[START]
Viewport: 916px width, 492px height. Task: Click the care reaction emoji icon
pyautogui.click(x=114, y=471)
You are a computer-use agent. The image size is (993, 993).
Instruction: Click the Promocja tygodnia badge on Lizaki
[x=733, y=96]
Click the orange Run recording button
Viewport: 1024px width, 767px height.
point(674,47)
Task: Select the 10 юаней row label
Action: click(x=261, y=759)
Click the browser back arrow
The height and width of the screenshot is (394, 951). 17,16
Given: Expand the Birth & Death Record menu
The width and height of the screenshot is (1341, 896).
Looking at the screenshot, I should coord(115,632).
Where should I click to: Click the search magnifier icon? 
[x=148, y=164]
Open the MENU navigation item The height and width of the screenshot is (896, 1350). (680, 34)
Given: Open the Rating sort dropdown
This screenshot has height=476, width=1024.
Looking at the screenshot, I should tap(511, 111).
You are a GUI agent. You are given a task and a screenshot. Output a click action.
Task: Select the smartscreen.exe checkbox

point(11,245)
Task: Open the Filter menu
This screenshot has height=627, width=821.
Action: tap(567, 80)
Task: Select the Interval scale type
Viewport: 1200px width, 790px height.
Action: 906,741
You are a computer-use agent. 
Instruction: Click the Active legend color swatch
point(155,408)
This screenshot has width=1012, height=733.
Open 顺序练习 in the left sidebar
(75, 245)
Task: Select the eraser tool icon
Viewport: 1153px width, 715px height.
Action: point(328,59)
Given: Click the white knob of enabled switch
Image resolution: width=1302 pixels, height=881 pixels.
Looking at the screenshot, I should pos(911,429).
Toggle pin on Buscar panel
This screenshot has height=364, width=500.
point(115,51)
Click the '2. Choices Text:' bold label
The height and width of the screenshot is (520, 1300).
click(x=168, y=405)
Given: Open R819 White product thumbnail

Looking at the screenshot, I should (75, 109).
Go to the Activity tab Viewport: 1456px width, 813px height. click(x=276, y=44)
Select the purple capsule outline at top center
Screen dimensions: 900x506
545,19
[END]
- Stated task:
Rewrite the lines above as a Markdown table with the columns "Number" and "Line", numbering each row in order and omitting blank lines.

- Exercise solution:
| Number | Line |
|---|---|
| 1 | Viewport: 916px width, 492px height. Task: Click the care reaction emoji icon |
| 2 | pyautogui.click(x=114, y=471) |
| 3 | You are a computer-use agent. The image size is (993, 993). |
| 4 | Instruction: Click the Promocja tygodnia badge on Lizaki |
| 5 | [x=733, y=96] |
| 6 | Click the orange Run recording button |
| 7 | Viewport: 1024px width, 767px height. |
| 8 | point(674,47) |
| 9 | Task: Select the 10 юаней row label |
| 10 | Action: click(x=261, y=759) |
| 11 | Click the browser back arrow |
| 12 | The height and width of the screenshot is (394, 951). 17,16 |
| 13 | Given: Expand the Birth & Death Record menu |
| 14 | The width and height of the screenshot is (1341, 896). |
| 15 | Looking at the screenshot, I should coord(115,632). |
| 16 | Where should I click to: Click the search magnifier icon?  |
| 17 | [x=148, y=164] |
| 18 | Open the MENU navigation item The height and width of the screenshot is (896, 1350). (680, 34) |
| 19 | Given: Open the Rating sort dropdown |
| 20 | This screenshot has height=476, width=1024. |
| 21 | Looking at the screenshot, I should tap(511, 111). |
| 22 | You are a GUI agent. You are given a task and a screenshot. Output a click action. |
| 23 | Task: Select the smartscreen.exe checkbox |
| 24 | point(11,245) |
| 25 | Task: Open the Filter menu |
| 26 | This screenshot has height=627, width=821. |
| 27 | Action: tap(567, 80) |
| 28 | Task: Select the Interval scale type |
| 29 | Viewport: 1200px width, 790px height. |
| 30 | Action: 906,741 |
| 31 | You are a computer-use agent.  |
| 32 | Instruction: Click the Active legend color swatch |
| 33 | point(155,408) |
| 34 | This screenshot has width=1012, height=733. |
| 35 | Open 顺序练习 in the left sidebar |
| 36 | (75, 245) |
| 37 | Task: Select the eraser tool icon |
| 38 | Viewport: 1153px width, 715px height. |
| 39 | Action: point(328,59) |
| 40 | Given: Click the white knob of enabled switch |
| 41 | Image resolution: width=1302 pixels, height=881 pixels. |
| 42 | Looking at the screenshot, I should pos(911,429). |
| 43 | Toggle pin on Buscar panel |
| 44 | This screenshot has height=364, width=500. |
| 45 | point(115,51) |
| 46 | Click the '2. Choices Text:' bold label |
| 47 | The height and width of the screenshot is (520, 1300). |
| 48 | click(x=168, y=405) |
| 49 | Given: Open R819 White product thumbnail |
| 50 | Looking at the screenshot, I should (75, 109). |
| 51 | Go to the Activity tab Viewport: 1456px width, 813px height. click(x=276, y=44) |
| 52 | Select the purple capsule outline at top center |
| 53 | Screen dimensions: 900x506 |
| 54 | 545,19 |